Although recent studies suggest a negligible role of HLA-matching19,21 for neutrophil and progenitor transfusions, the specific time to clearance of engineered myeloid progenitors will likely ultimately depend on HLA-matching, serological cross-reactivity, and immune competency or graft recovery in the case of BMT. For macrophages, the situation is even less clear, as most studies employed an autologous approach or did not provide a side-by-side comparison1,3,4,75. Although both hiPSC and primary CD34+ cells could be collected for autologous therapy, decreased batch size, increased validation costs, and time of manufacturing would limit their economic feasibility8,76. When considering engineered myeloid progenitors, the presumptive safety benefits of HLA-mismatched transfusions must hence be weighed against an expected shorter duration of in vivo effect. Many strategies have been developed to avoid immune detection or attack by the host and thus extend cell therapy persistence. These methods, subsumed under the term “hypo-immune cell engineering”, usually rely on the knockout of multiple HLA-alleles, often combined with overexpression of immune-regulatory signaling receptors, like the ”don’t-eat-me” receptor CD47, or of regulatory HLA-subtypes E or G77. Although longevity of transfused myeloid progenitors could be modified by HLA- or other hypo-immune engineering, many of the myeloid cell functions discussed here rely on their antigen-presentation capacities via HLA. Thus, hypo-immune engineering of cell therapies may only be appropriate for a limited range of applications, and the use of HLA-homozygous hiPSC cell banks might ultimately be more broadly feasible32. Important remaining research questions include, which applications are majorly affected by non-HLA matching, and whether HLA-haplobanking or hypo-immune engineering can circumvent these challenges.

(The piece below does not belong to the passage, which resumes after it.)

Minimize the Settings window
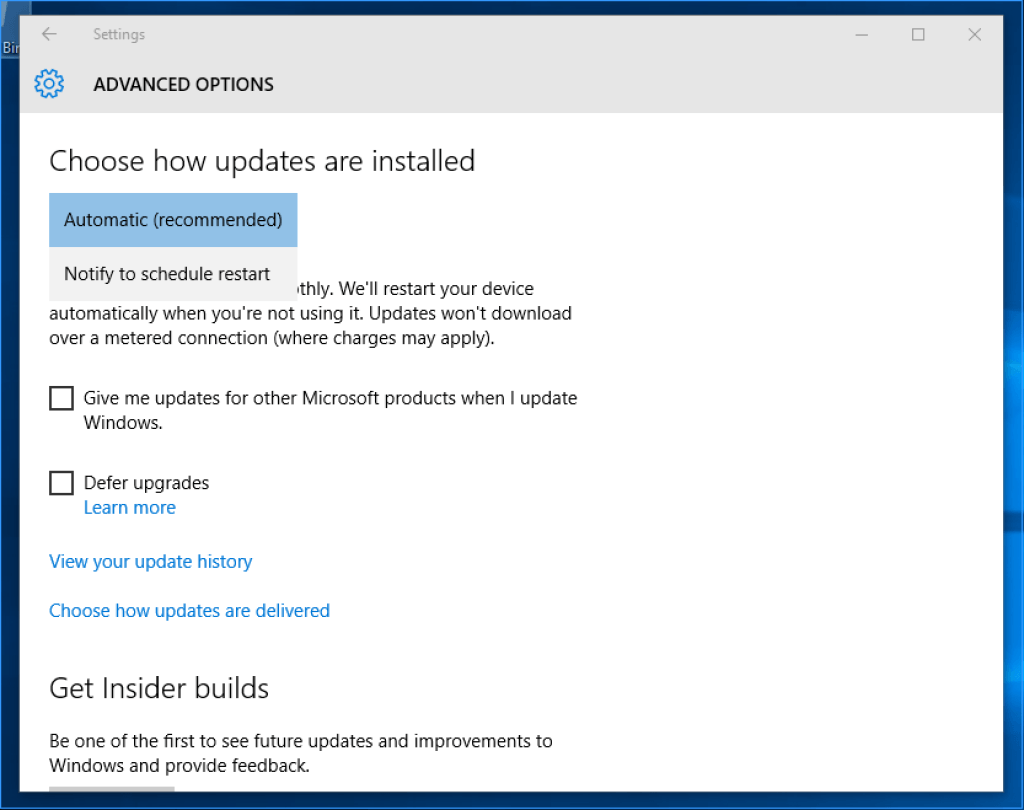The height and width of the screenshot is (810, 1024). point(862,34)
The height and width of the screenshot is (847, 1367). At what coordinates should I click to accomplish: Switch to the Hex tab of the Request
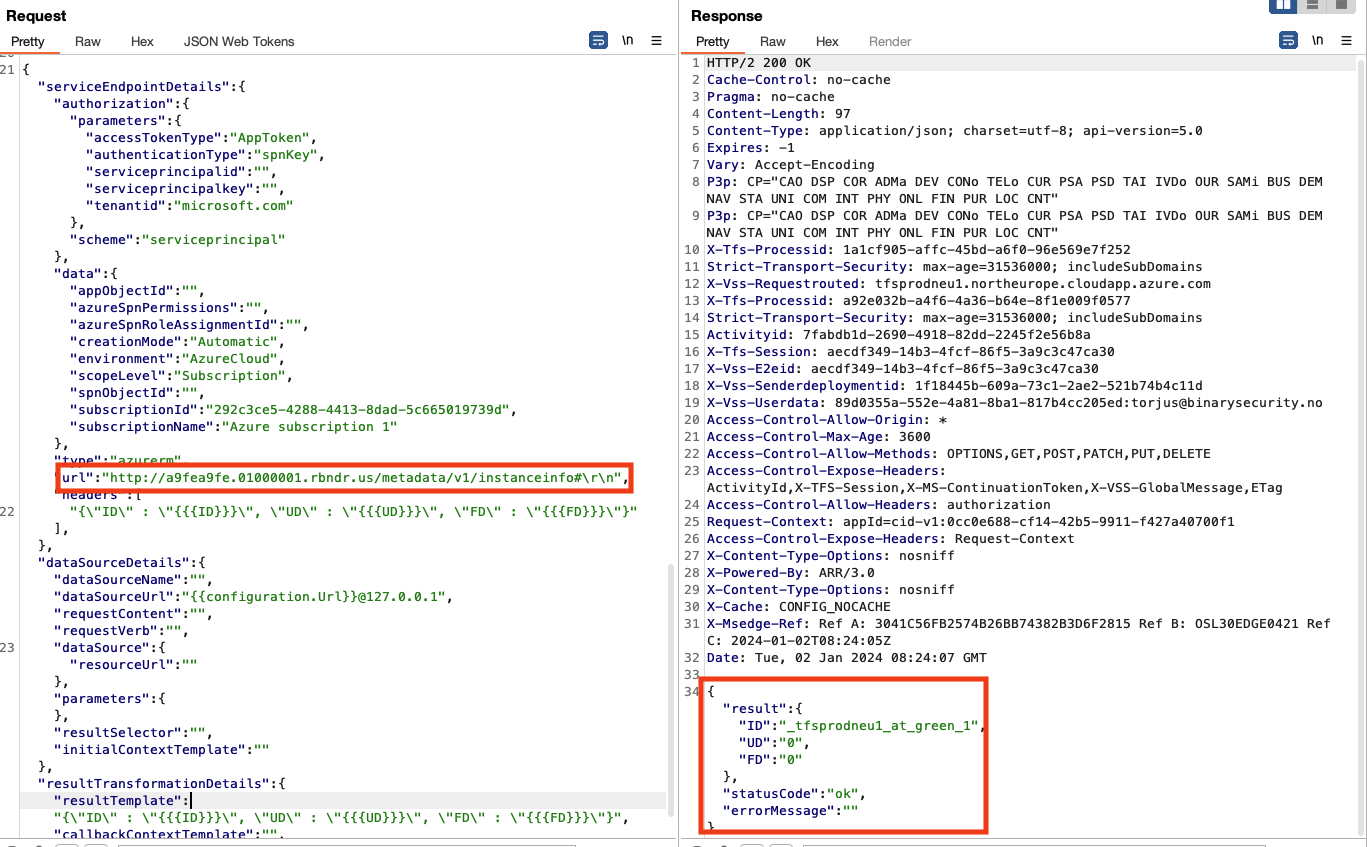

Myeloid cell therapies hold immense promise in hematology-oncology, immunology, and infectious disease disciplines with many novel uses emerging beyond mere cell replacement (Figs. 2, 3). Granulocytes and macrophages can be modified to support tumor-killing through the introduction of CAR. Due to their effective homing to inflamed tissues, myeloid cell-based carriers could also be exploited to produce and deliver anti-tumor or anti-microbial bio-drugs and achieve greater drug concentrations in diseased niche sites. Cells carrying healing signals, immature subtypes like MDSC, or tolerogenic macrophages or DC could be exploited to dampen compartment-specific inflammation in sepsis, asthma, arthritis, autoimmunity, or allogeneic transplant rejection, thus obviating the need for systemic immune suppression. However, donation-derived granulocytes and macrophages cannot be produced in sufficient cell numbers for many of these applications, and their short lifespan further complicates logistics and efficacy. Alternatively, multipotent myeloid progenitors manufactured from hiPSC or from primary CD34+ may not only alleviate these sourcing difficulties, but also extend the duration of effect, greatly simplify cell engineering, and allow an “off-the-shelf” provision, due to superior in vivo expansion capacities and improved cryo-preservation tolerance. Thus, bio-engineered, short-term engrafting myeloid progenitors could reduce required cell numbers and help bring bioreactor volumes down to a practical scale for making their production more affordable. We propose that these collective advantages ultimately outweigh the higher initial investment for establishing engineered hiPSC lines or harvesting donor primary CD34+ PBSC.